Alors, j'ai lu ce livre, car ma passion pour la Russie a également engendré un certain goût pour la littérature russe. Domaine que j'ai découvert il y a quelques années avec Dostoïevski que j'aime depuis à un degré assez peu convenable. Existentialiste sans le savoir (et probablement sans le vouloir), il ne pouvait que me plaire.
J'ai donc décidé de lire les 100 plus grands livres russes (selon SensCritique). J'en suis à peu près à un quart, et j'ai rarement été déçu.
Or, j'ai lu certaines œuvres de Tolstoï que je trouve nettement inférieur à Dostoïevski. Notamment en raison d'une psychologie plus "superficielle" et d'une narration plus critique (là où Dostoïevski laisse ces personnages vivre par eux-mêmes malgré des convictions différentes de l'auteur).

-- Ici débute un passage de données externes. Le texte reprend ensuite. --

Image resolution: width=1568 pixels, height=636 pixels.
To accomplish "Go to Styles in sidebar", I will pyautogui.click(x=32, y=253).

Néanmoins, pour ma culture, j'ai voulu lire le Anna Karénine. Au fur et à mesure de lecture, j'ai eu l'impression de lire le "Madame Bovary" russe. Lorsqu'on sait que je n'ai justement jamais voulu le lire, on doute de mon appréciation de l'œuvre...

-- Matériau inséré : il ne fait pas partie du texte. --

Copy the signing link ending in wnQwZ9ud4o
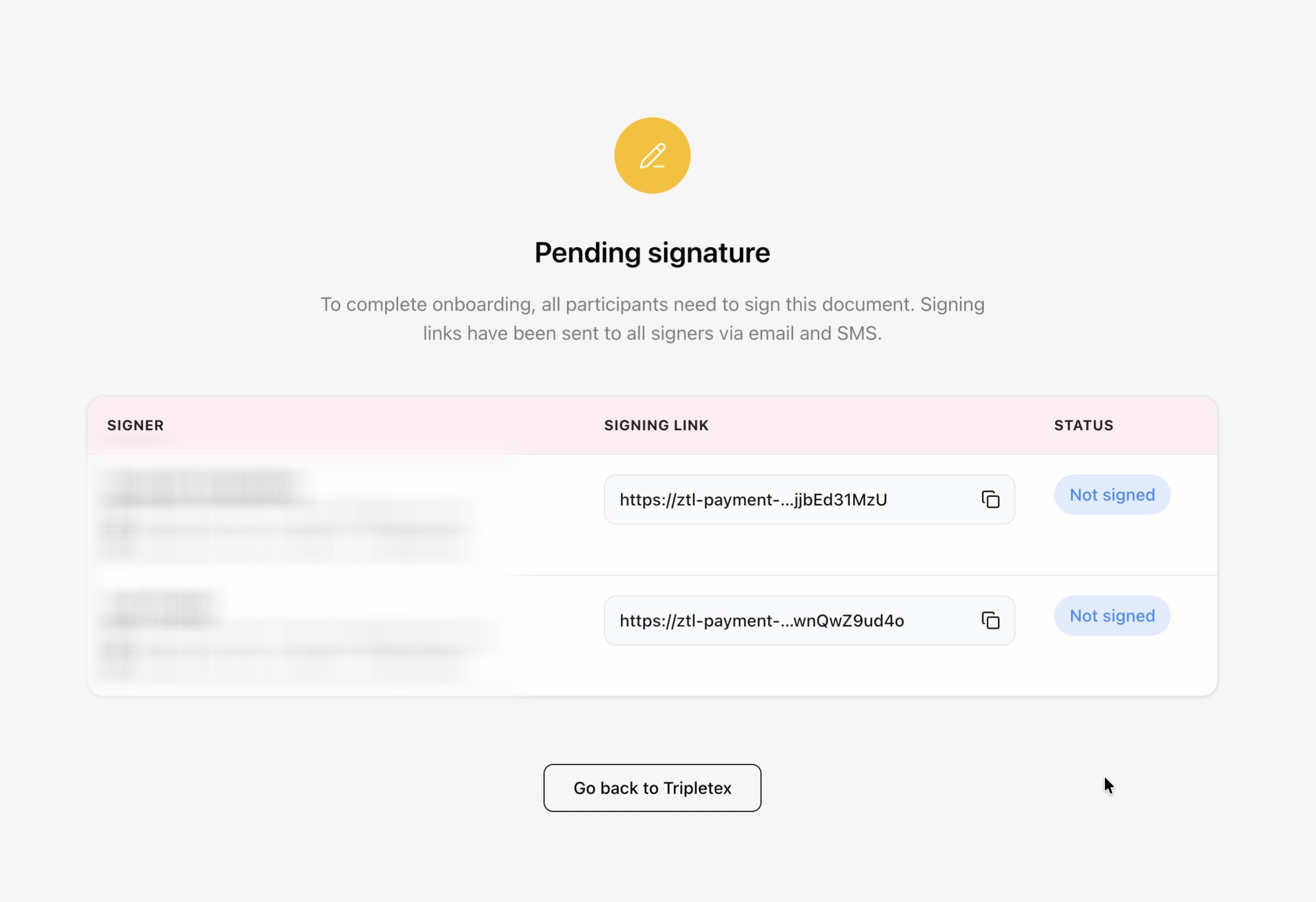This screenshot has height=902, width=1316. (x=990, y=620)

J'ai repéré deux points forts du livre selon les gourmets. Primo, il serait un bon reflet de la vie russe noble à cette époque. A cela, je dirai que oui, puisque les autres livres russes s'alignent sur le mode de vie et de pensée écrits ici. Je n'enlève donc pas ce point fort au livre, je pense simplement que de meilleurs livres le possèdent aussi (lisez L'idiot, bordel !)
Ensuite, il est évoqué la psychologie des personnages. Mais là, je m'inscris en faux ! Les personnages sont très peu intéressants, même assez bêtes et égoïstes. Mention particulière à Anna qui m'a fait m'arracher les cheveux par son égocentrisme et son rapport toxique aux autres (le hashtag metoo contre elle, crois moi bien qu'elle le méritait). D'ailleurs, aucun personnage ne m'a plu dans le livre. Ce qui est récurrent chez Tolstoï. Il brosse bien des caractères, mais n'arrivent pas à réellement décrire des âmes sans tomber dans la caricature ou le cliché, quitte à d'ailleurs être incohérent lorsqu'ils mélangent les clichés (pour Lévine ou Anna par exemple). En effet, l'on
peut sentir qu'il a souhaité montré l'existence de personnages en recherche d'absolu (ce qui est criant à la "fin" des personnages). Mais avec regret, je me dois de souligner qu'il tombe dans l'erreur qui consiste à utiliser son personnage pour "dire ce que l'auteur veut" et non "laisser vivre ses personnages". Amenant alors à des personnages qui devraient etre frappants de force mais ne sont que des fonctions accomplies par des "hommes-machines" (aux rouages visiblement grippés au regard des incohérences).
Contrairement à d'autres auteurs russes très poignants (Dostoïevski bien sûr, mais Tourgeniev ou Gorki et Soljenitsyne pour les plus récents).
Sincèrement, j'avais trouvé Tolstoï surestimé après quelques lectures, mais c'est devenu à présent une certitude. C'est un excellent peintre qui sait décrire la vie de son époque avec un brin de psychologie (étant l'un des premiers et ayant produit des fresques, cela doit expliquer son succès), mais il ne met aucune flamme. C'est terne. Et à titre personnel, je regrette son succès qui met dans l'ombre d'autres œuvres slaves bien supérieures.